▸ Instructions for the task
Please retype, word for word, the lines that begin with the one containing "Where should I click to: Click the orange" and end with the one containing "Action: tap(1293, 25)", including both of those lines.

[Stored data entries]
- - - - - - -

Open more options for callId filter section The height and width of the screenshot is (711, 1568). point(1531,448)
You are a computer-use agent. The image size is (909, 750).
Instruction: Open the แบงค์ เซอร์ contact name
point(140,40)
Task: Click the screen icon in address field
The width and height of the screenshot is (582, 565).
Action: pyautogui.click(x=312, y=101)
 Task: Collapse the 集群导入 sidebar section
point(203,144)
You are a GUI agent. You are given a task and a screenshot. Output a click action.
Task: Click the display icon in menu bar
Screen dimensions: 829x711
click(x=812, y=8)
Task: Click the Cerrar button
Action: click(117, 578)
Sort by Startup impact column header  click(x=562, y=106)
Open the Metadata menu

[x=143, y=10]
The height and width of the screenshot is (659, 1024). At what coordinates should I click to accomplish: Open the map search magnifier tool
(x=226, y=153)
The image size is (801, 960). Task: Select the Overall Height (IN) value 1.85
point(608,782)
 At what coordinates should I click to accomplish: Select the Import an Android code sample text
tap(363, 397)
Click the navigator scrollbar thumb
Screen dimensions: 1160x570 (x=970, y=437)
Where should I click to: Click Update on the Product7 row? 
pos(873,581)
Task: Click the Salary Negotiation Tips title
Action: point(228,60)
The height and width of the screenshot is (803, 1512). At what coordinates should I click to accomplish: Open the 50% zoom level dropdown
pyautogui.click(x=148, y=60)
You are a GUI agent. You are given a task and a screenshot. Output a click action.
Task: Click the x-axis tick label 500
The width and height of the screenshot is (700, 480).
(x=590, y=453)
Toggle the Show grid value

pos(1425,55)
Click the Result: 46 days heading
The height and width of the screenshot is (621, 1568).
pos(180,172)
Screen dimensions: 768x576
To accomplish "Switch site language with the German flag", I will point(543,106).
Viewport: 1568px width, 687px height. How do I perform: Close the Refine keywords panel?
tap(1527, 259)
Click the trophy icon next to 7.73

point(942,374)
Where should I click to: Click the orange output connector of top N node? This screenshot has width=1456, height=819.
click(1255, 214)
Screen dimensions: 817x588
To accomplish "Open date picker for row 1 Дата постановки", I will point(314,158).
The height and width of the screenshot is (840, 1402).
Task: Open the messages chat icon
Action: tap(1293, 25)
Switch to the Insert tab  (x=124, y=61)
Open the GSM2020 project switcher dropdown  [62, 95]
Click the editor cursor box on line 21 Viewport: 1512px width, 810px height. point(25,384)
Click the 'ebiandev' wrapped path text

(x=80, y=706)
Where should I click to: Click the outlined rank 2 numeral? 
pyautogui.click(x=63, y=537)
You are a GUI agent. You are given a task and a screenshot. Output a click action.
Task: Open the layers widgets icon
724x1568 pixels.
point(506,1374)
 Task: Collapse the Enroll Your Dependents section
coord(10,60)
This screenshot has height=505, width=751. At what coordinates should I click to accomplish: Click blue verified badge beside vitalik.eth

- - - - - - -

▸ Answer in full
Where should I click to: Click the orange output connector of top N node? This screenshot has width=1456, height=819.
click(1255, 214)
Screen dimensions: 817x588
To accomplish "Open date picker for row 1 Дата постановки", I will point(314,158).
The height and width of the screenshot is (840, 1402).
Task: Open the messages chat icon
Action: tap(1293, 25)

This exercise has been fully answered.